How Your Seatbelt Can Hurt You

Teenage boy buckling up

Cropped image. State Farm, Flickr. CC License.

With all of the attention surrounding texting and driving prevention, discussing proper seatbelt use with your teen may be overlooked.

Michigan law allows rear passengers 16 years and over to not wear a seatbelt, but physics don’t change because of age. Unrestrained passengers are not only risking their own lives, but they can injure other restrained passengers during an accident as their entire body weight is thrown around the vehicle during a crash.

While it’s important to wear a seatbelt, it’s just as important to wear it properly! The Michigan State Police (MSP) describes “properly” as: “The lap portion of a lap/shoulder belt must be worn low and snug across the hips, and the shoulder portion must be snug across the chest, away from the neck and face.
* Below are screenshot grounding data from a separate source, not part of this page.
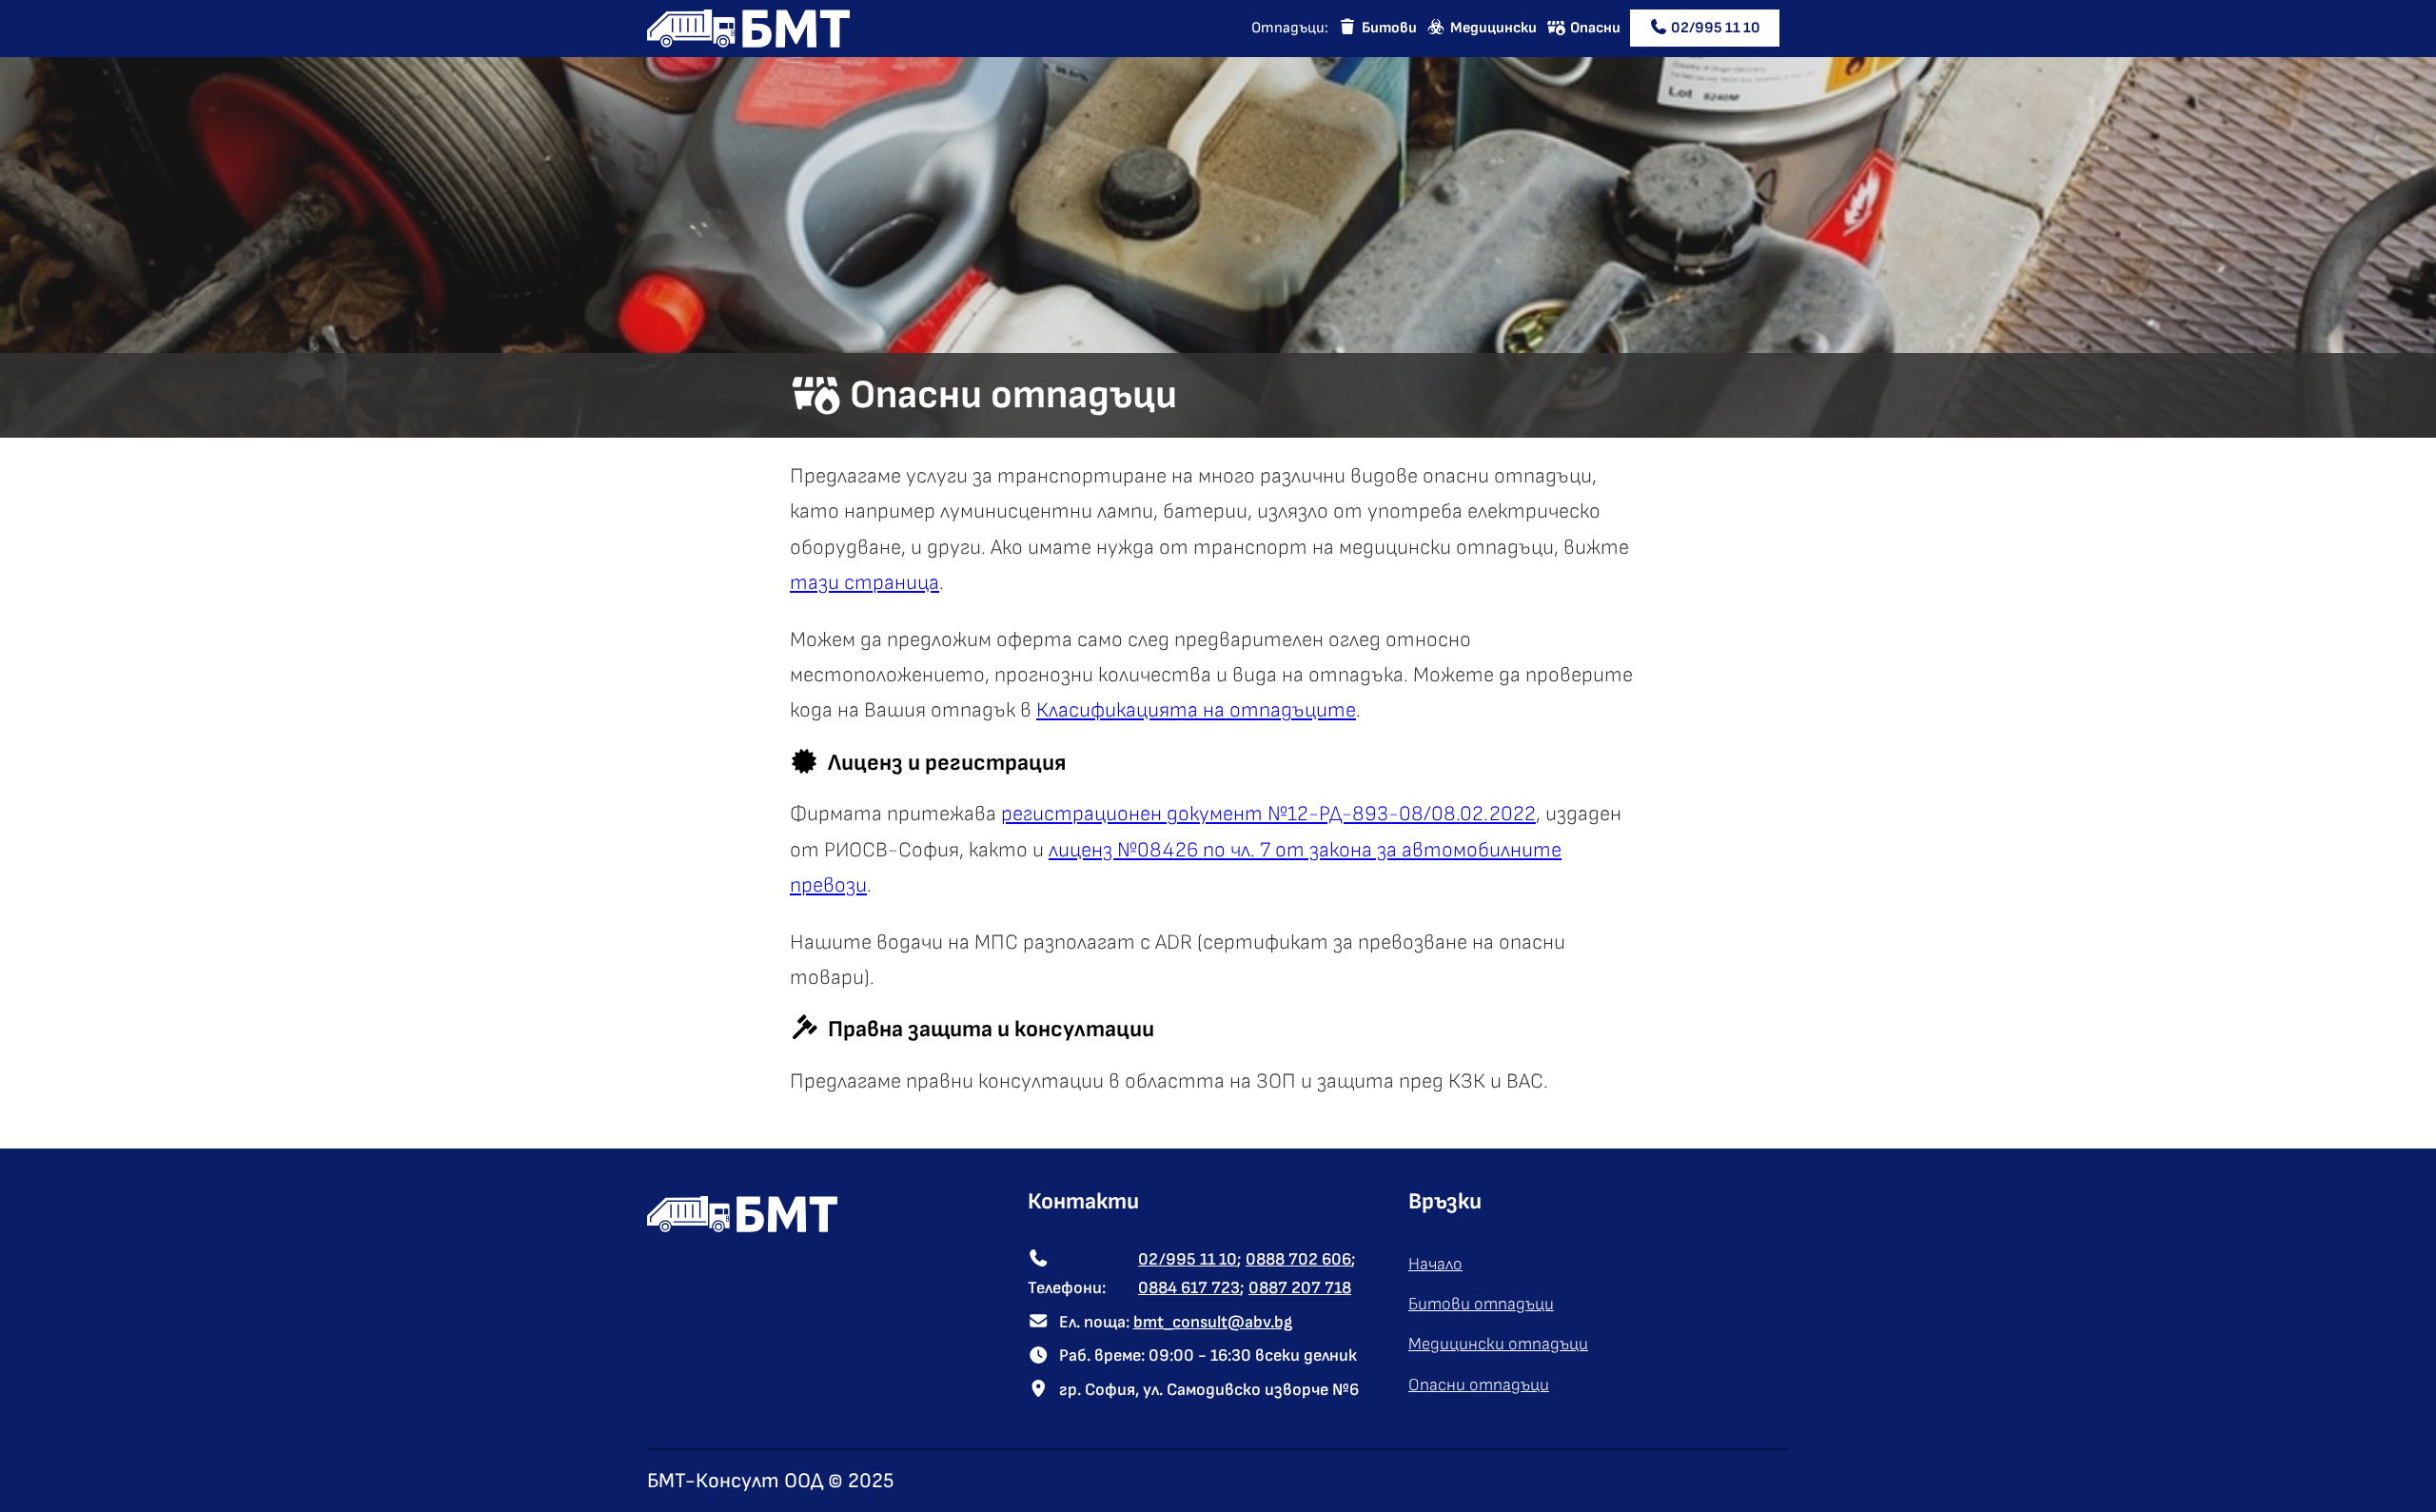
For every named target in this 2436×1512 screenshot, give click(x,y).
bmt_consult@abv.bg (1212, 1322)
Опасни (1595, 28)
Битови (1389, 28)
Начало (1435, 1264)
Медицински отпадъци (1498, 1344)
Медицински (1493, 28)
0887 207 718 (1299, 1288)
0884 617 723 (1189, 1288)
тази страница (864, 583)
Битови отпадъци (1481, 1304)
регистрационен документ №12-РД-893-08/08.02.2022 (1268, 814)
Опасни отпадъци (1478, 1385)
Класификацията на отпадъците (1196, 710)
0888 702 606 (1298, 1259)
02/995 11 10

The shoulder portion should never be worn behind the back or under the arm.” Improper seatbelt use offers the same penalty as no seatbelt use in the state of Michigan, a $65 ticket.

Even worse than penalty, wearing a seatbelt improperly can cause serious head, abdominal and spinal cord injuries. Take a look at this video of a crash test dummy wearing only a lap belt. As you can see, all of the pressure is put on that one spot, allowing for force to be applied to the abdominal and spinal cord region, and the lack of shoulder restraint causes the head to strike the seat in front of him.

Tips to ensure proper seatbelt compliance:

  • Adjust the seat and seatbelt height if possible to ensure a good fit.
  • Consider that younger kids may still need to be in a booster, even after age 8 or 4’9” to get a proper fit.
  • Discuss the importance of making sure every passenger is buckled up before the car moves. If your child is old and mature enough to handle it, this video demonstrates what may happen in the event of an accident if anyone is not buckled.
  • Be a good role model! Always wear your seatbelt and make sure your passengers do too.
  • If your vehicle has any lap-only belts, this is an unsafe seating position for passengers.  Please note: You may safely use a lap-only belt to secure a car seat with a 5-point harness. Booster seats require a lap-shoulder belt.
  • Pregnant women should always wear a seatbelt, making sure the lap belt portion is under the belly across the hips and pelvic bones. See this flyer for further information on buckling up while pregnant.

– Erica Surman, RN, BSN, Pediatric Trauma Program Manager, Beaumont Health System

1 Response to “How Your Seatbelt Can Hurt You”


  1. 1 Anonymous December 9, 2014 at 9:40 pm

    Nice reminders and new take-aways. Thank you for your dedicated time and leading the way in prevention.